Greta Guest, Detroit Free Press, December 19, 2010 (A tour of the neighborhood and homes on the 2010 Holiday Home Tour.)
In Detroit's historic Boston-Edison district, where a 3,000-square-foot home is considered small, it takes commitment and cash to keep up the roughly 900 houses in the 36-block area. There are 30 homes for sale in the neighborhood, priced from $12,000 to $1.2 million.
[T]he rewards of living in the neighborhood that was fashioned by Detroit's leaders of the last century are many, residents say. Most of the stately homes and mansions were built between 1905 and 1925 and became the gathering place of Detroit's elite residents of the time including the Fisher Brothers, Fred W. Sanders, Sebastian Kresge, Benjamin Siegel and, more recently, Berry Gordy Jr.
"I would never want to discourage anyone from living in these areas, but when you do a repair or modernization you are talking about huge areas of square feet," [said Cheryl Kachaturoff, a Realtor with Century 21 Curran and Christie]. "A lot of people go in with excitement about fixing up these beautiful mansions, but they don't think about the repairs." That said, Kachaturoff notes that those who do buy in such neighborhoods have the benefit of living near others who share their love for historic homes and are very involved in the community.

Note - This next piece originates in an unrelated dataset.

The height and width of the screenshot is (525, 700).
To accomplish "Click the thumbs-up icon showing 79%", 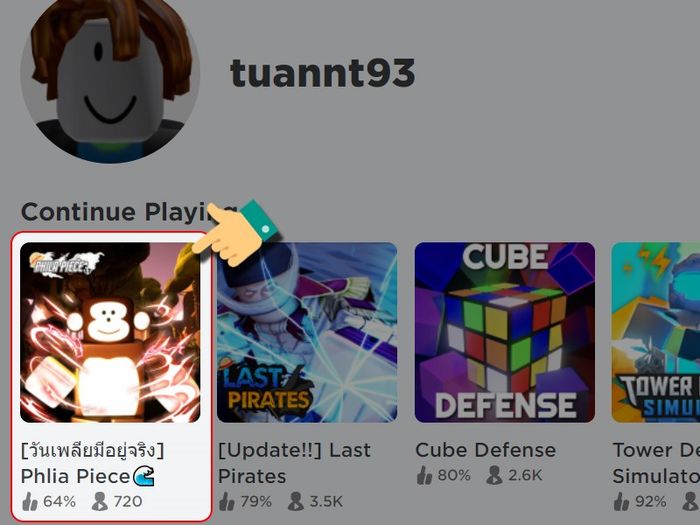I will 227,501.
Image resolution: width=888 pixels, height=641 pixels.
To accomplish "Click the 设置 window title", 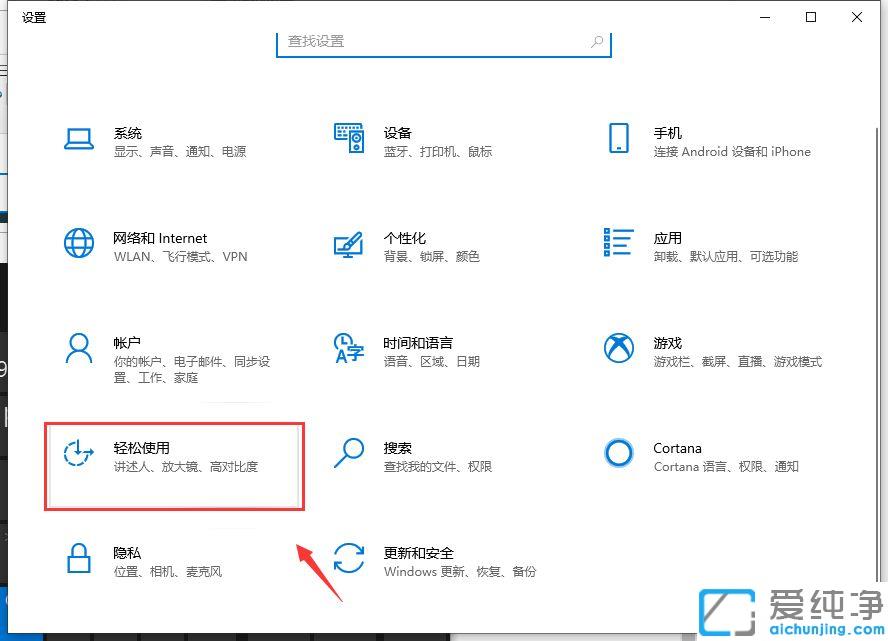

"People who are looking now are so lucky," [HBEA vice-president Wanda] McGlown said, noting that the housing slump has made most homes in the district extremely affordable. McGlown said the area has been getting a lot more attention, including being featured recently on an episode of "Detroit 1-8-7." And the area is in a Neighborhood Enterprise Zone, which gives tax breaks to residents. "It's a great, great neighborhood," said McGlown, a Chrysler engineer. "To look at Detroit as an opportunity is what we try to do."